Well it depends on your definition of special. For me limited edition or scarcity or out of ordinary is special. But can we have 7billion of special? So I'd agree with Tyson that we are not special. But his argument that special is derived from krypton or any other exotic matter, I don't agree with that. Throughout history humans have thought they were special, believed in geocentric model, and made sacrifices to please gods; all depiction that everything happening in this universe had something to do with us humans.
Whatever advances we as humans have made, that make us proud and think that we are special have infinitesimally small effect on the grand order of things.
To support my argument consider history of the universe, from 14 billion years ago to today and beyond. Humans have existed for less than a million years, from single cellular organisms that breathed in methane to humongous dinosaurs responsible for depleting oxygen down to 21%, we are just passing nobodies in the big picture. There has been not a single human or race that has changed or at the very least altered any planetary motion or affected the ecological system in the grandness of this universe like the single cell or dinosaur did. One day when human population peaks, we are gonna sustain for a short time and then go extinct like every other specie. A new better one will evolve thinking they are THE SH*T.
For me limited edition or scarcity or out of ordinary is special.
Scarcity is just our perception. Just because we dont know if intelligent life form exists elsewhere or not, does not mean that we are a unique life form. In fact as I implied in my opening post, in an infinite system (our universe i.e), if an occurrence can happen once (creation of intelligent life form on our planet), then it can and will happen infinite times per the theory of probability. Even from the religious pov, it seems pretty pointless to create such a vast space to create one intelligent life form. I mean, just for us, an planet (or a solar system) in an incubated setup would be just fine. There would absolutely no need to have a universe that is 28 billion light years wide.
in an infinite system (our universe i.e), if an occurrence can happen once (creation of intelligent life form on our planet), then it can and will happen infinite times per the theory of probability. There would absolutely no need to have a universe that is 28 billion light years wide.
There is nothing that is infinite in this physical world. The number may be unfathomably large but infinity is just a theoretical concept, universe is indeed 28 billion light years wide not infinite, therefore intelligent life form will also appear a limited number of times.

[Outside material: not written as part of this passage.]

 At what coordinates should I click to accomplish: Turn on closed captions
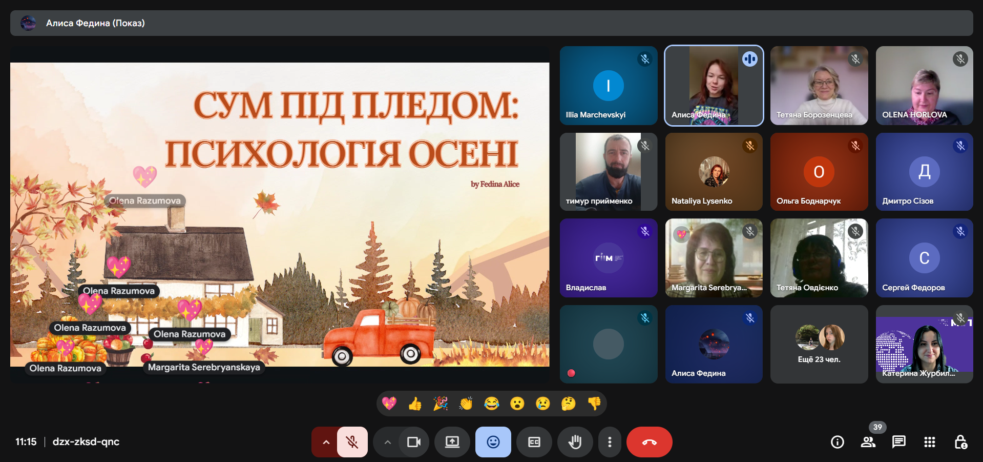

But regardless of this argument, every specie serves its limited purpose alters the habitat in a way that seemed impossible without it and passes paving way for something new(maybe better maybe worse).
So what exactly do you think makes us special, if not scarcity? and assuming we may have extraterrestrial company that by probability and paranoia may be of equal or more intelligence....
By us, I did not mean the humans only. I think that life form all over the universe is special, but more special is the one which has developed consciousness and intelligence.
Your question made me look up the net and kind of surprised that it’s not 28 billion light years, but 28 billion parsecs which is about 93 billion light years. Hola. And yes that is observable universe only. Unobservable part if any, is unaccounted for.